/nist-crc-2023

NIST Collaborative Research Cycle on Synthetic Data. Learn about Synthetic Data week by week!

Primary LanguageJupyter NotebookMIT LicenseMIT

Discord Youtube Medium YData Synthetic

NIST Privacy Collaborative Reseach

The Data-Centric AI Community just launched a small community project to experiment with the NIST Challenge!

  • Goal: To learn about Synthetic Data and how it can be used to prepare sensitive private data for public release!
  • Dates: From April to July. You can also join at any time, follow the weekly plan, and post questions on our Discord.
  • Where: 🤖-nist-challenge channel in our Discord Server
  • Touch Points: We meet every Friday around 4 PM GTM on the 🧠-code-with-me channel to discuss the project.

Overview

🎯 The overall goal of the project is to explore synthetic data to prepare sensitive private data for public release.

📀 NIST has launched a benchmark of 3 datasets, MA, TX (Texas), and NATIONAL which you can use in the project.

📊 To provide an evaluation of the de-identified data against the target/real data, NIST has created the sdnist package that can be installed according to the instructions below.

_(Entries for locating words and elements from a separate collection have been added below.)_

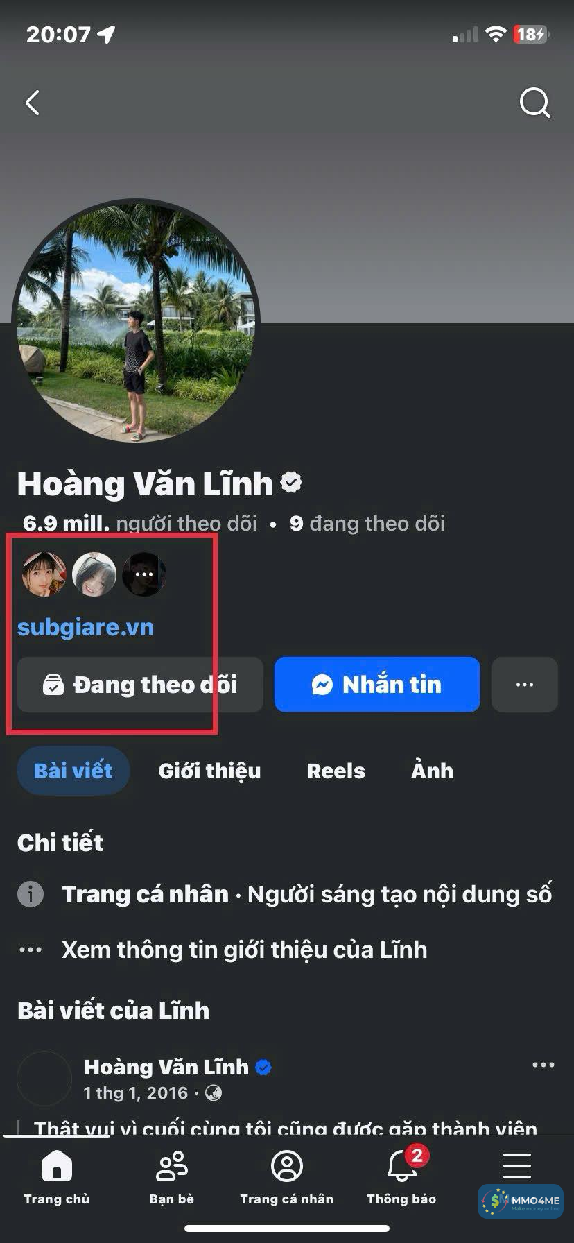View the circular profile picture
Screen dimensions: 574x1243
[x=136, y=323]
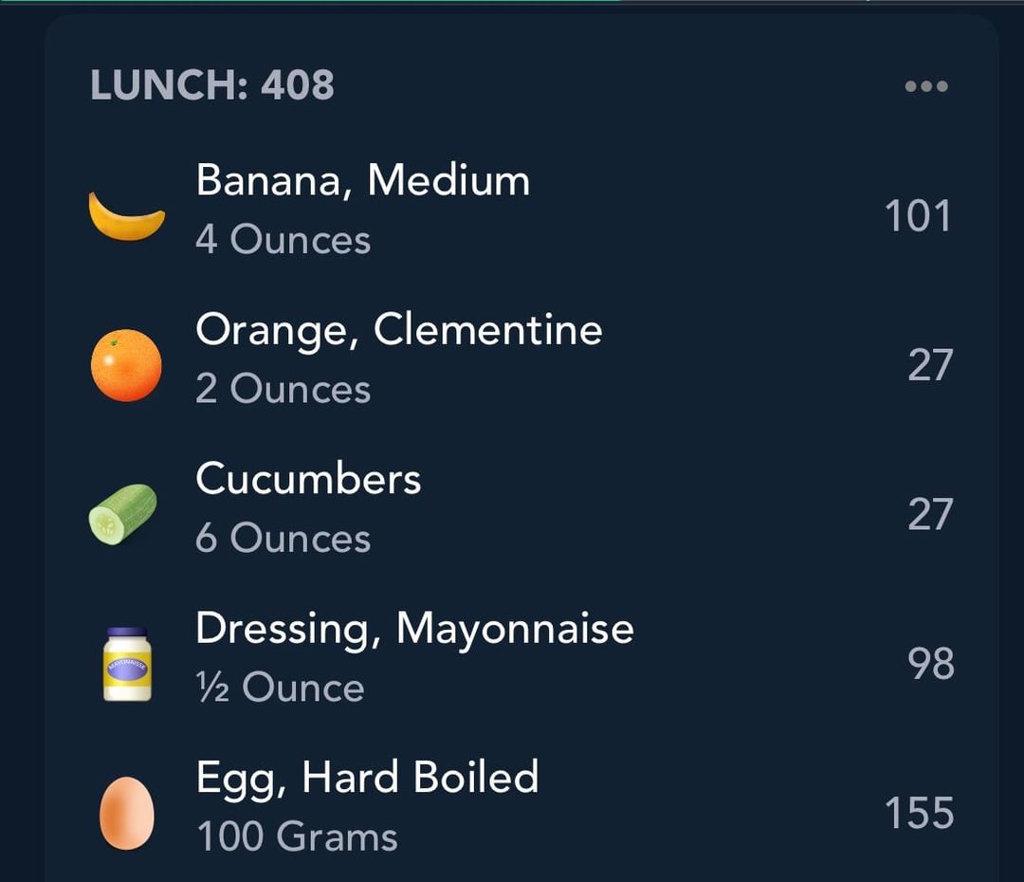The width and height of the screenshot is (1024, 882).
Task: Click the hard boiled egg icon
Action: [x=127, y=813]
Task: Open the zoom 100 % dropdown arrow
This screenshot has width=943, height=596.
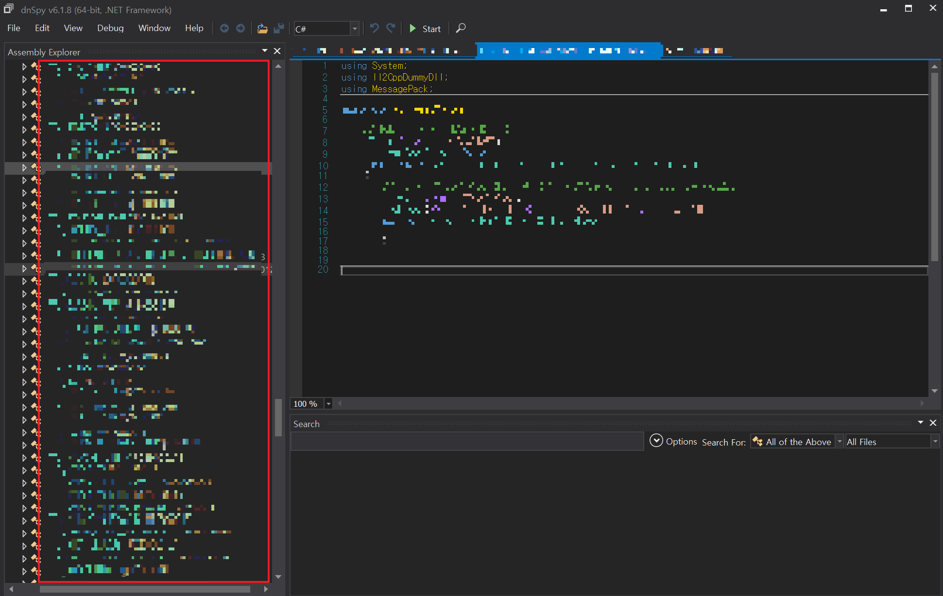Action: click(x=328, y=404)
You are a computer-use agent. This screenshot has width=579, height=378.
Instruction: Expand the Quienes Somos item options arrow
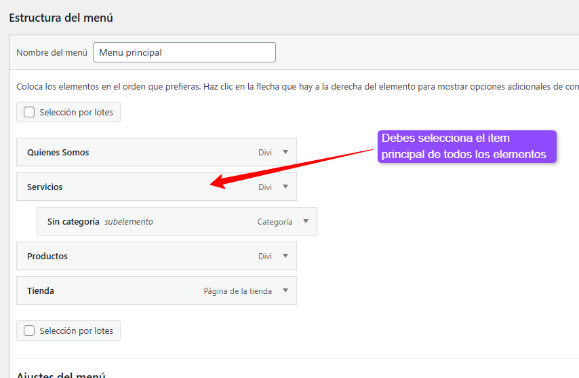pos(285,153)
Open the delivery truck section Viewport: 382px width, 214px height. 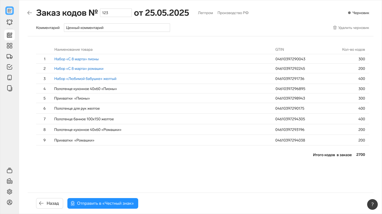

💻 To create the de-identified data, we'll use ydata-synthetic package, explore different model settings and study the effect this has on the final results.

🧭 Learning Outcomes

Week What you will learn
1 Goal and objectives of the project. You'll connect with other learners in the DCAI Discord Server and be added to the NIST Team to access the 🤖-nist-challenge channel and receive permissions to collaborate on the GitHub project.
2 Basics of Synthetic Data. You will learn more about what is synthetic data, how is it generated, what are the main applications.
3 Basics of Data Profiling. You will learn what is data profiling, how to understand your data with descriptive statistics, and what are common data quality issues. You will also explore the NIST datasets with ydata-profiling and preprocess the data according to your findings.
4 & 5 Generation of Synthetic Data. You will explore Deep Learning models (Generative Adversarial Networks -- GAN) to generate realistic synthetic data using ydata-synthetic.
6 & 7 Basics of Evaluating Synthetic Data. You will explore some strategies to evaluate synthetic data and investigate possible improvements to your solution. We will explore the sdnist package to evaluate our synthetic data.
8 Project Showcase. You will learn how to best showcase and publicize your project in your data portfolio, CV, GitHub, or Medium Account.

🔨 Tasks

Week 1:

Week 2:

Week 3:

  • Learn about the basic aspects of Data Profiling:

  • Start profiling the NIST data:

    • Installydata-profiling (check the Installation Instructions below) and don't forget to star it, thank you! ⭐️
    • Choose one of the NIST datasets (MA, TX, or NATIONAL):
      • The datasets are available here
      • Run a Profile Report on your data (check the Installation Instructions below)
      • Create an excel file to register your learnings. Suggestion for the columns: Feature Name | Data Type (Numeric/Categorical) | Missing Values (Y/N) | Notes/Observations. Your observations should be based on the profiling report, but also on the description of the features provided
  • Post questions and comments on the 🤖-nist-challenge channel.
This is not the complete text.